Clearly the millions of city residents living in poverty or with very limited means have more pressing priorities, but for the most part, the majority of economically active Johannesburg residents aren’t worried about the environment. They couldn’t be bothered about recycling or aren’t overly concerned about the threat posed by acid mining.
If you are lucky enough to live in an apartment or house, chances are the builder hasn’t given too much thought to its insulation or energy efficiency. There is a slim chance you recycle plastic, glass, waste and paper. Even though electricity is expensive, you are likely to keep the under floor heating going throughout the winter months. You may be interested in a solar geyser, but you have written-off the idea because it’s just too expense. I wouldn’t blame you, as it is currently too expensive. If you are like most Jo’ burgers, you probably regularly drive past business premises with office lights burning a hole into the night. There is a good chance you either own or have recently parked next to a petrol-guzzling off-road vehicle that shows the signs of occasionally mounting the odd suburban curb. While shopping for food, you are probably too busy thinking about dinner and haven’t noticed the avocado in your basket has notched up gold frequent flyer mile status together with a huge carbon-footprint on its way to South Africa from another continent.

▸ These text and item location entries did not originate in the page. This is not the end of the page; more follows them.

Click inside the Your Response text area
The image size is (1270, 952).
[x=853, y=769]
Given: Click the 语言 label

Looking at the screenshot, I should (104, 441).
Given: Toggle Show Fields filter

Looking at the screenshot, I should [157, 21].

I am obviously generalising. Johannesburg’s attitude to the environment is not unique, but we need to act now rather than later. Below are three ideas I have thrown into ‘a green hat’ that if implemented, could help to change the status quo.

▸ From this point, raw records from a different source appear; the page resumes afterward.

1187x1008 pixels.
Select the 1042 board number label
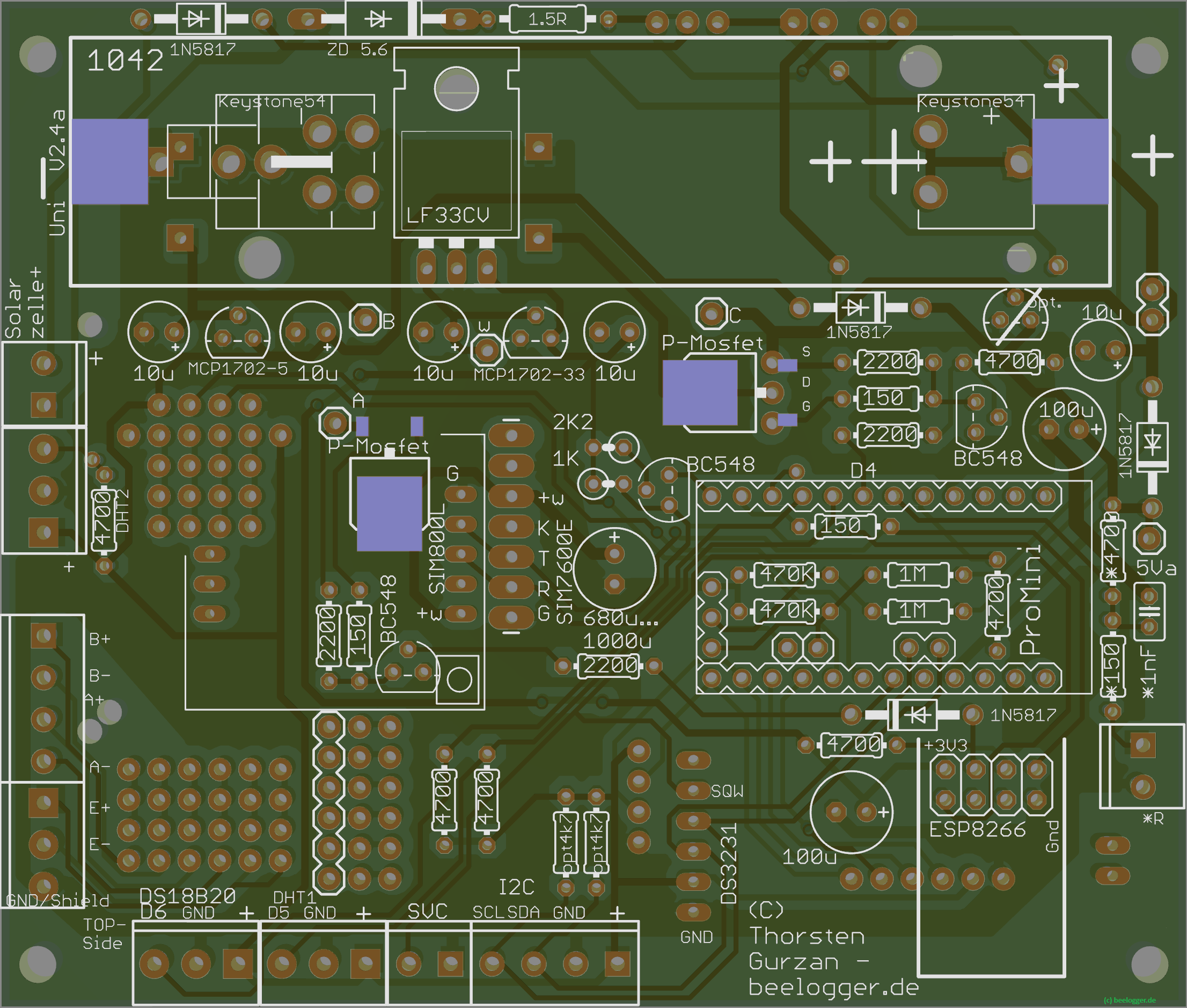pyautogui.click(x=125, y=61)
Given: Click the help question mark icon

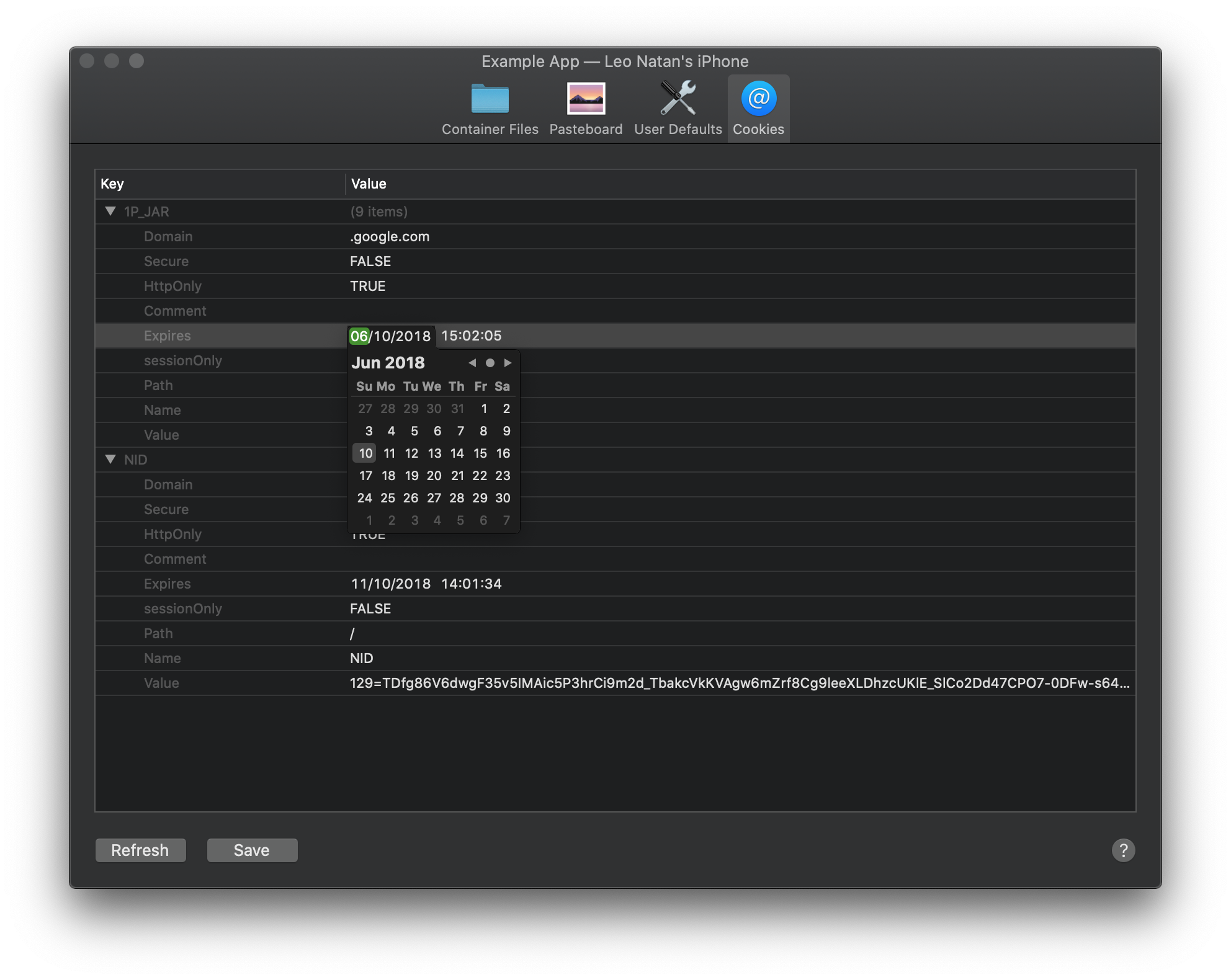Looking at the screenshot, I should pyautogui.click(x=1123, y=850).
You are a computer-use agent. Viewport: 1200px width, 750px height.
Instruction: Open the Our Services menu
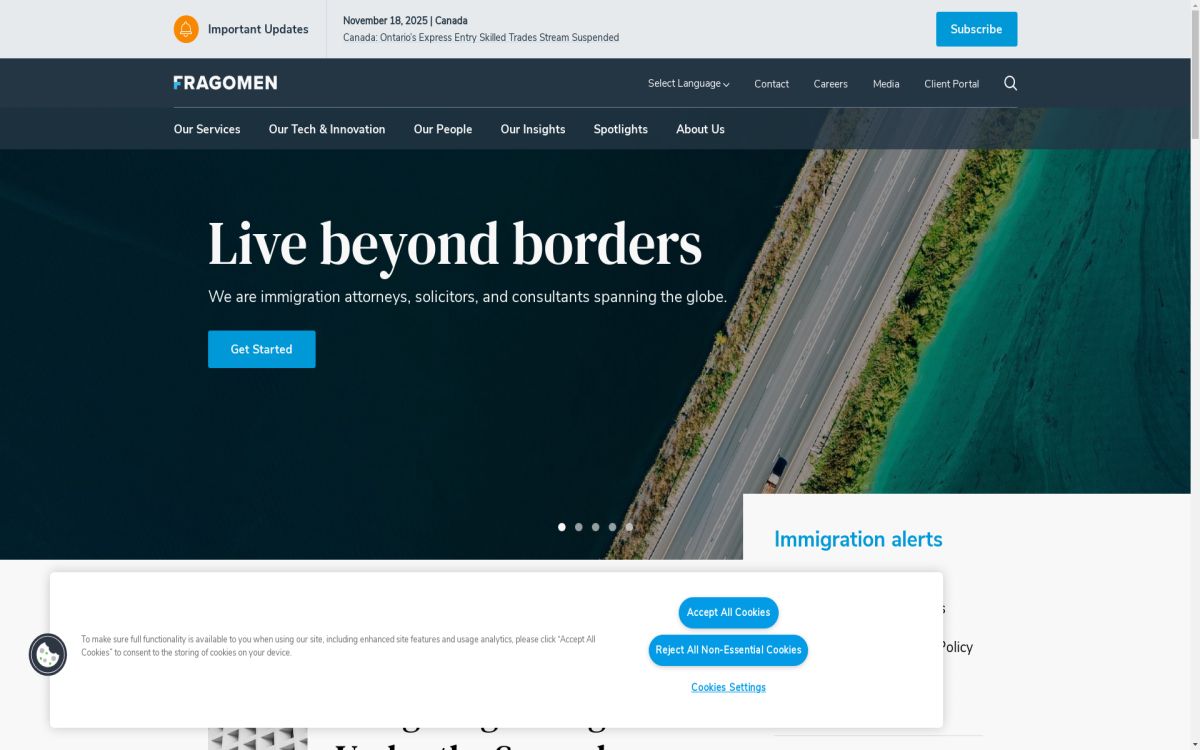click(206, 129)
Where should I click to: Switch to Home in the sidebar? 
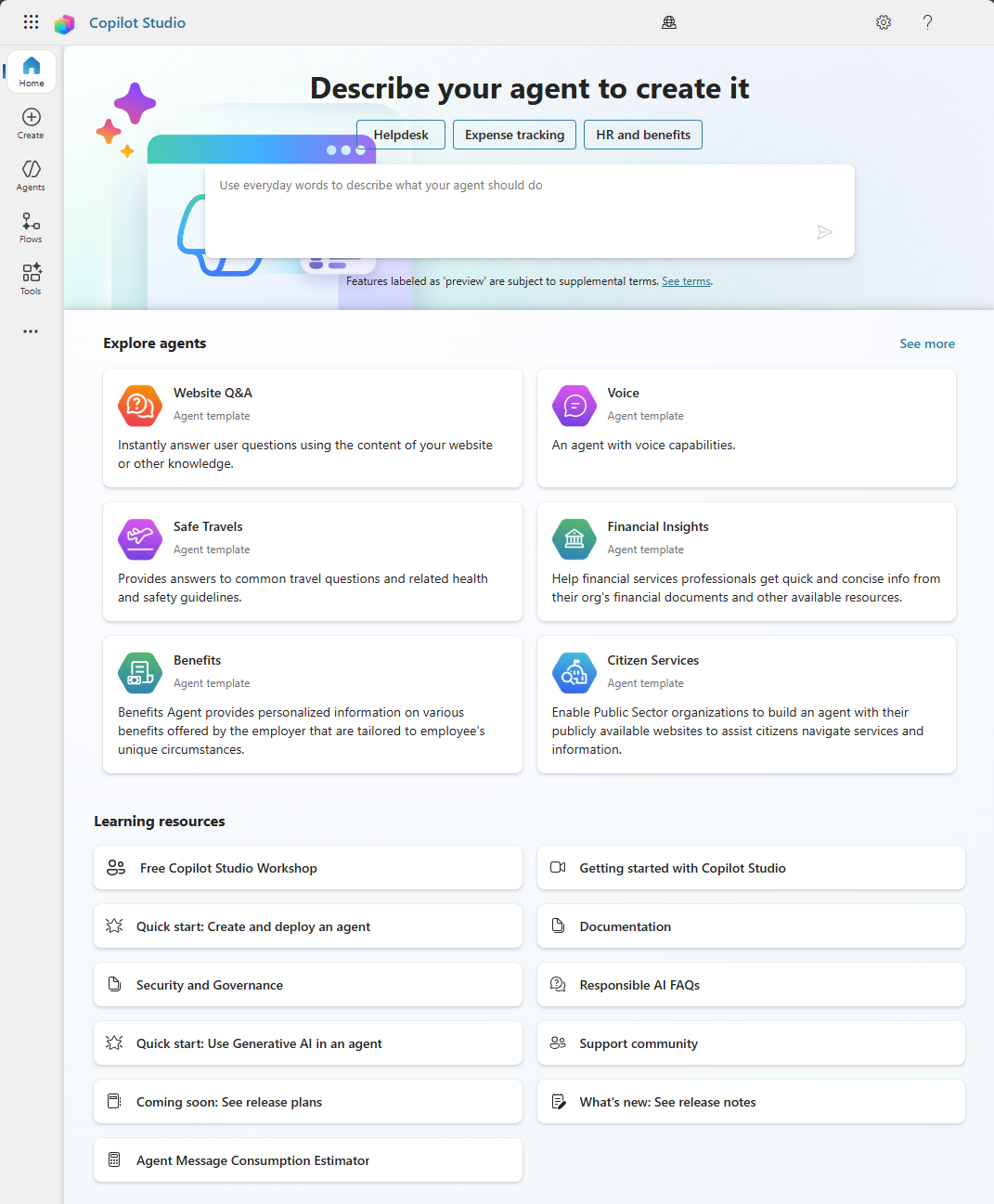(31, 71)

1. Regulate green initiatives and enforce laws
Local government must incentivise Johannesburg residents and business-owners to think green. It’s amazing what a tax break, discount or new law will do to make an individual act differently. Green products and services, such as solar-powered geysers should be heavily subsidised to the extent that their pricing is comparable with incumbent products and services. There should be a recycling rebate for homes and business. Wouldn’t it be wonderful if government encouraged the development of infrastructure to allow city homes creating excess renewable energy to sell power back into the electricity grid? At the same time, we need skilled law-makers, decisive regulators and passionate educators that have a long term vision to transform the city into a true green belt.
2. Create jobs and develop skills to fuel the green economic opportunity
A specialised skills set is required to manage and leverage the economic benefits of green initiatives such as the recycling channel and renewable energy generation . After attending the Energy Indaba in Sandton earlier this year, it is clear there is a huge opportunity for job creation, especially in the solar and wind sectors. This opportunity requires government regulators, academics, system integrators and vendors to work together to set job creation goals and build a pool of skills to service the future demand for renewable energy.

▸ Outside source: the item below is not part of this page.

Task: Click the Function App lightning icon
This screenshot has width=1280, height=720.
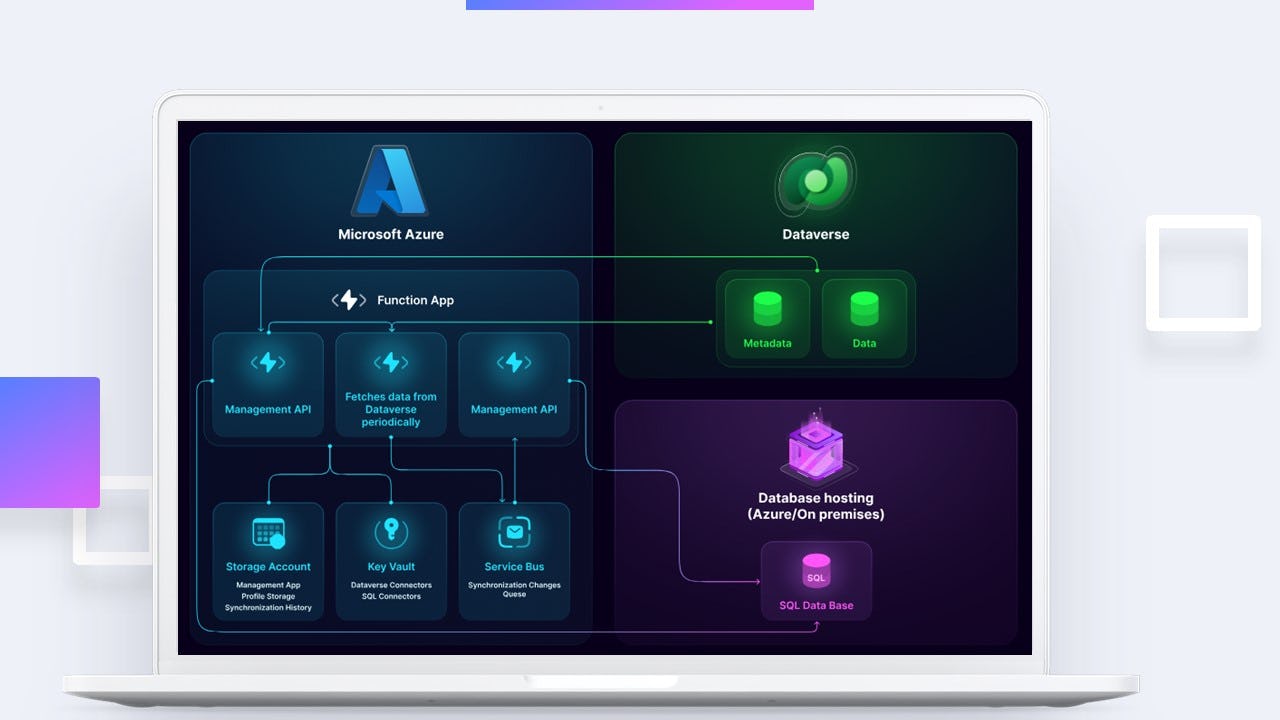Action: click(348, 299)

3. Create new indigenous green spaces
In a previous post, I mentioned Johannesburg is often referred to as an urban forest. The reality is the green belt only takes into account established suburbs. The beautiful trees that make up this urban forest are not indigenous, putting a strain on natural water sources. Johannesburg City Parks is creating new indigenous park life throughout the city, including townships. I believe there is an opportunity to create learning centres for these green spaces to educate children and empower adults with the skills that allow them to take part in the green economy. The commuity business projects could include recycling services, indigenious garden services or organic vegetable gardens marketed across the city.
Driving through Sandton last week, I noticed a new green space destined for the corner of Sandton Drive and Grayston. This is good news, as Sandton is in need of a park that is within two minutes of the central business area.
I would love to hear your opinions. What did you do on Earth Day?